### DIRECTIVE
Write the next part of the forum thread about raising pH, continuing on from its final line.

** Start PAGE **

# Raising pH



## Ags11 (23 Sep 2020)

My pH is a bit low right now,  it is trending down to 6 and i would like moderate it to closer to 7.  I have looked at Tetra PH/KH Plus, but would rather go for a natural solution like adding some kind of small stones. Would rather not add gravel as I may want to remove the rocks afterwards! Would this work, and which stones should i look at?

I think if I go down the Tetra PH/KH Plus I will end up in an endless cycle of pH tweaks.


----------



## Nick potts (23 Sep 2020)

If you don't want to use an off the shelf liquid, you could try coral sand in a media bag or similar. Coral sand is a good buffer but will also raise KH.


----------



## dw1305 (23 Sep 2020)

Hi all, 





Ags11 said:


> Would this work, and which stones should i look at?


<"Oyster shell chick grit? or Cockle shell">? Just pop them in some tights etc in the filter.  Sticking with the caged bird theme a <"Cuttle "bone"> also works.

What is your tap water like? I have hard tap water so just cut my rainwater <"with some tap">.

cheers Darrel


----------



## Zeus. (23 Sep 2020)

Ags11 said:


> I think if I go down the Tetra PH/KH Plus I will end up in an endless cycle of pH tweaks.



Or do a DIY remineralizer

for the dose of 5ml per 20L of the  Tetra PH/KH Plus with your own salts would have the same effect and save some money


----------



## Ags11 (23 Sep 2020)

I only have a small sponge filter, so I think the real problem is exposing the carbonate to enough flow. I think I will go for the Tetra product and look at mixing my own salts down the line.


----------



## Zeus. (23 Sep 2020)

K2CO3 is very soluble so cant see that being an issue - thats all the  Tetra product probably is 

make you own 250ml bottle and dose the same







For £0.50p per litre  the tetra product is just another example off expensive water


----------



## Zeus. (24 Sep 2020)

Was think about 'Tetra PH/KH' Plus  last night and at first I though was cant clone it as we don't know what they used, then the penny dropped 

Ions are ions and it doesn't matter where they come from, as to get the dKH increase in this case its all about [CO3] in the tank, they  don't tell us the [CO3] on the product or the CO3% but they do tell us the dKH change with a certain dose and that's all we need to clone it. 

So will have another re-mineralising agent on the 'clone' list on release


----------



## dw1305 (24 Sep 2020)

Hi all, 





Zeus. said:


> Was think about 'Tetra PH/KH' Plus last night and at first I though was cant clone it as we don't know what they used....

** End PAGE **
** Start GIVEN INFORMATION **

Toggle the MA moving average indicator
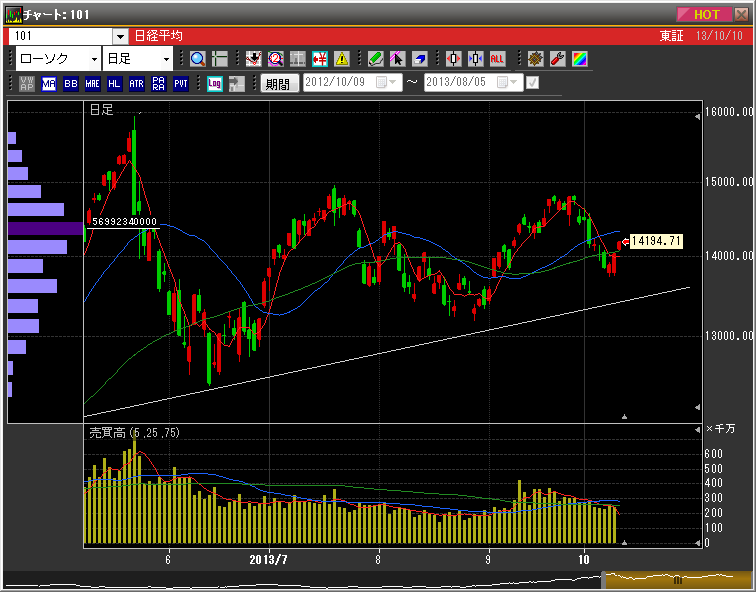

** End GIVEN INFORMATION **

### EXERCISE RESULT
Sodium carbonate (Na2CO3) or sodium bicarbonate (NaHCO3) would be my guess, just because they are likely to be cheaper than their potassium (K) equivalents, even if they are less suitable for the planted tank.

It will definitely be sodium or potassium, because only the group one (alkali metals) <"form soluble carbonate salts">. 





Zeus. said:


> Ions are ions and it doesn't matter where they come from, as to get the dKH increase in this case its all about [CO3] in the tank, they don't tell us the [CO3] on the product or the CO3% but they do tell us the dKH change with a certain dose and that's all we need to clone it.


Yes, exactly that, it doesn't matter what the original salt was, it is only the change in dKH value that is important. 

Because K+ is a much more useful/less harmful ion for us (than Na+) you really only need to give weights for KHCO3 and K2CO3. 

cheers Darrel


----------



## Zeus. (24 Sep 2020)

dw1305 said:


> Because K+ is a much more useful/less harmful ion for us (than Na+) you really only need to give weights for KHCO3 and K2CO3.



Think we could do with adding  Potassium bicarbonate as it would also be handy, think CaCO3 is still useful even though its solubility is low as its a nice way to get a bit more Ca ions in the tank.

The only 'headache' calculator side is deciding whether to let CO3 or K drive the 'headshot' in the calculator, the 'Headshot' is the maths that sorts the grams out from a weekly target yield in ppm. Will need to have a think on it as we are trying to stop  more to the calculator ATM unless its straight forward otherwise we will never get it done.


----------



## Ags11 (27 Sep 2020)

As an experiment I have tried adding a small piece of limestone.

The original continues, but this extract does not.